• [WRITTEN REQUEST] Return every line of the material below unchanged.

· · ·

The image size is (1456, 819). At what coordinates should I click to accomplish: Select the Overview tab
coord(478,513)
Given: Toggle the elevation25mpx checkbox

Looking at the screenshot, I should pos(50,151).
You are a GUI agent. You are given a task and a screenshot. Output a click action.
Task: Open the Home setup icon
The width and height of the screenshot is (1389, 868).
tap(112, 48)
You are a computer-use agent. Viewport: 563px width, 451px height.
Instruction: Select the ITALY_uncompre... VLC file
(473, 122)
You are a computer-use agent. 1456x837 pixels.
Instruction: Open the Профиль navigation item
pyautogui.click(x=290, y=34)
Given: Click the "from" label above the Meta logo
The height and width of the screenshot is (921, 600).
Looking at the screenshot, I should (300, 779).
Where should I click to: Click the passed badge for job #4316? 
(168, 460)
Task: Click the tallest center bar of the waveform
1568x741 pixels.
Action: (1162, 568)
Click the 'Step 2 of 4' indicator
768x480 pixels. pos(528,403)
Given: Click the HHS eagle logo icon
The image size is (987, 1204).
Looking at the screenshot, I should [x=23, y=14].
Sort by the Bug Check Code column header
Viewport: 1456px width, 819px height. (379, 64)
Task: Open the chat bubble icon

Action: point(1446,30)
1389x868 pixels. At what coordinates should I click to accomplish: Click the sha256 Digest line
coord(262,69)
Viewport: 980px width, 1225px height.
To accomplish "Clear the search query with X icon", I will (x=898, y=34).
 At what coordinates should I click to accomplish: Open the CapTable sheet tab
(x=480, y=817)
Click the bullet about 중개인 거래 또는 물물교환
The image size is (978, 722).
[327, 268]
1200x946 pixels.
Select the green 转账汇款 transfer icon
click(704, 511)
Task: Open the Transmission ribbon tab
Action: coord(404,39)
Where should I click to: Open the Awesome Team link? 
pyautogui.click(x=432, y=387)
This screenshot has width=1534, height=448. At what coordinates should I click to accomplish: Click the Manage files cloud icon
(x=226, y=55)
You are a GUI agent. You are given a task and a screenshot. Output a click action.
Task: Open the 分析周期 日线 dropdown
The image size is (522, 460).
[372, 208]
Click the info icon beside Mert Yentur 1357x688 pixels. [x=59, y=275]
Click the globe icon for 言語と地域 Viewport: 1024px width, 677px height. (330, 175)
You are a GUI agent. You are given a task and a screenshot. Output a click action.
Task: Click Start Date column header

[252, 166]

· · ·

• [WRITTEN RESPONSE]
The image size is (1456, 819). At what coordinates should I click to accomplish: Select the Overview tab
coord(478,513)
Given: Toggle the elevation25mpx checkbox

Looking at the screenshot, I should pos(50,151).
You are a GUI agent. You are given a task and a screenshot. Output a click action.
Task: Open the Home setup icon
The width and height of the screenshot is (1389, 868).
tap(112, 48)
You are a computer-use agent. Viewport: 563px width, 451px height.
Instruction: Select the ITALY_uncompre... VLC file
(473, 122)
You are a computer-use agent. 1456x837 pixels.
Instruction: Open the Профиль navigation item
pyautogui.click(x=290, y=34)
Given: Click the "from" label above the Meta logo
The height and width of the screenshot is (921, 600).
Looking at the screenshot, I should (300, 779).
Where should I click to: Click the passed badge for job #4316? 
(168, 460)
Task: Click the tallest center bar of the waveform
1568x741 pixels.
Action: (1162, 568)
Click the 'Step 2 of 4' indicator
768x480 pixels. pos(528,403)
Given: Click the HHS eagle logo icon
The image size is (987, 1204).
Looking at the screenshot, I should [x=23, y=14].
Sort by the Bug Check Code column header
Viewport: 1456px width, 819px height. (379, 64)
Task: Open the chat bubble icon

Action: point(1446,30)
1389x868 pixels. At what coordinates should I click to accomplish: Click the sha256 Digest line
coord(262,69)
Viewport: 980px width, 1225px height.
To accomplish "Clear the search query with X icon", I will (x=898, y=34).
 At what coordinates should I click to accomplish: Open the CapTable sheet tab
(x=480, y=817)
Click the bullet about 중개인 거래 또는 물물교환
The image size is (978, 722).
[327, 268]
1200x946 pixels.
Select the green 转账汇款 transfer icon
click(704, 511)
Task: Open the Transmission ribbon tab
Action: coord(404,39)
Where should I click to: Open the Awesome Team link? 
pyautogui.click(x=432, y=387)
This screenshot has width=1534, height=448. At what coordinates should I click to accomplish: Click the Manage files cloud icon
(x=226, y=55)
You are a GUI agent. You are given a task and a screenshot. Output a click action.
Task: Open the 分析周期 日线 dropdown
The image size is (522, 460).
[372, 208]
Click the info icon beside Mert Yentur 1357x688 pixels. [x=59, y=275]
Click the globe icon for 言語と地域 Viewport: 1024px width, 677px height. (330, 175)
You are a GUI agent. You are given a task and a screenshot. Output a click action.
Task: Click Start Date column header

[252, 166]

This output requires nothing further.